Meski memahami kritik seputar kegagalannya memberikan finishes seperti yang diinginkan UFC, Buday selalu menempatkan kemenangan sebagai prioritas utama.
“Kemenangan adalah yang terpenting, tentu lebih penting daripada jika saya kalah dari Marcus,” kata Buday. “Tapi ini UFC, ini bisnis besar, pertunjukan besar, dan para petarung di sana perlu lebih menghibur dengan cara lain atau mungkin di luar oktagon. Itu tergantung.”
Ia menambahkan bahwa keinginan untuk menang selalu menjadi motivasinya, meskipun ia juga berusaha untuk meningkatkan kemampuannya dalam memberikan penyelesaian.
“Bagi saya, kemenangan adalah hal terpenting. Saya ingin mendapatkan beberapa finishes dalam pertarungan saya dan saya semakin baik dari setiap pertarungan. Mungkin itu tidak cukup dalam kasus saya.”

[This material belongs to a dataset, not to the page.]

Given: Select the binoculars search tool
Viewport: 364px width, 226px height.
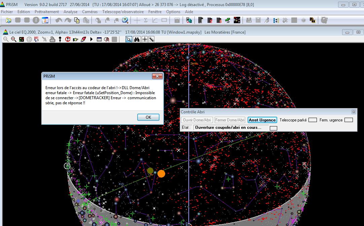Looking at the screenshot, I should point(137,39).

Kembali ke Kandang Lama: Oktagon MMA
Tak butuh waktu lama bagi Buday untuk menerima tawaran setelah kepergiannya dari UFC. Pada akhirnya, ia memutuskan untuk kembali ke rumah lamanya, Oktagon MMA, sebuah promosi berbasis Eropa tempat ia pernah menjabat sebagai juara kelas berat. Buday telah kembali berkompetisi untuk pertama kalinya sejak meninggalkan UFC, menghadapi Will Fleury dalam pertarungan perebutan gelar kelas berat yang menjadi laga utama di Oktagon 51 pada 29 Desember 2023.
Meskipun banyak tawaran lain menghampirinya, Buday merasa Oktagon adalah pilihan yang paling alami untuk masa depannya.

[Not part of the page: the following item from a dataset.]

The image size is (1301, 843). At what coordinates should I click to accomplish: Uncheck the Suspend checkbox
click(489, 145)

“Ada banyak, banyak tawaran,” ungkap Buday. “Banyak promosi mencoba mengontrak saya. Saya memutuskan terutama antara PFL dan Oktagon MMA. Tentu saja, Oktagon memperlakukan saya dengan baik sebelumnya dan kami saling mengenal. Saya kenal banyak petarung dari sana. Banyak orang dari sana. Itu juga alasannya, saya menyukai Oktagon.”
Ia juga mempertimbangkan PFL, namun keyakinannya pada Oktagon lebih besar.

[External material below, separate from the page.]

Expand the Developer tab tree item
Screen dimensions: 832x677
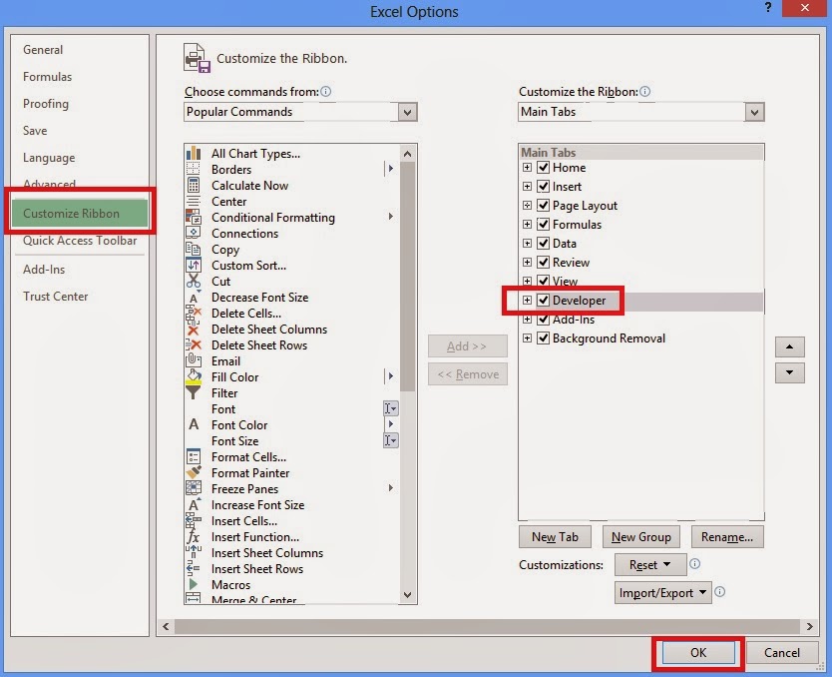[x=527, y=300]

“PFL juga akan menjadi pilihan yang bagus, promosi besar dan kompetisi yang bagus di divisi kelas berat. Tapi saya pikir kami akan melakukan hal-hal besar di Oktagon.”
Masa Depan dan Potensi Kembali ke UFC
Merebut kembali gelar juara kelas berat Oktagon akan menempatkan Buday dalam empat kemenangan beruntun, dan ia tahu masih banyak tantangan menantinya. Apakah ini mungkin akan membawanya kembali ke UFC di masa depan?
“Sulit untuk mengatakannya,” aku Buday. “Saya sangat senang dengan penandatanganan kontrak saya dengan Oktagon saat ini. Saya sangat antusias dengan masa depan saya di Oktagon. Saya pikir kami akan melakukan hal-hal besar bersama dan saya akan sangat senang menjadi bagian darinya, bagian dari pertumbuhan Oktagon. Bagian dari pertumbuhan MMA kelas berat di Oktagon.”
Untuk saat ini, fokusnya sepenuhnya pada Oktagon.
“Jadi sangat sulit untuk mengatakannya sekarang. Tapi kita akan lihat. Itu tergantung pada tawaran, itu tergantung pada keadaan, tapi saat ini, saya fokus pada jalur saya dengan Oktagon MMA dan masa depan saya bersama mereka.”
Keputusan Martin Buday untuk kembali ke Oktagon MMA menunjukkan prioritasnya pada konsistensi performa dan loyalitas. Dengan misi merebut kembali gelar, Buday berharap dapat membuktikan bahwa ia adalah salah satu petarung kelas berat terbaik di luar UFC, membuka kembali pintu untuk peluang di masa depan yang mungkin akan membawanya kembali ke panggung global.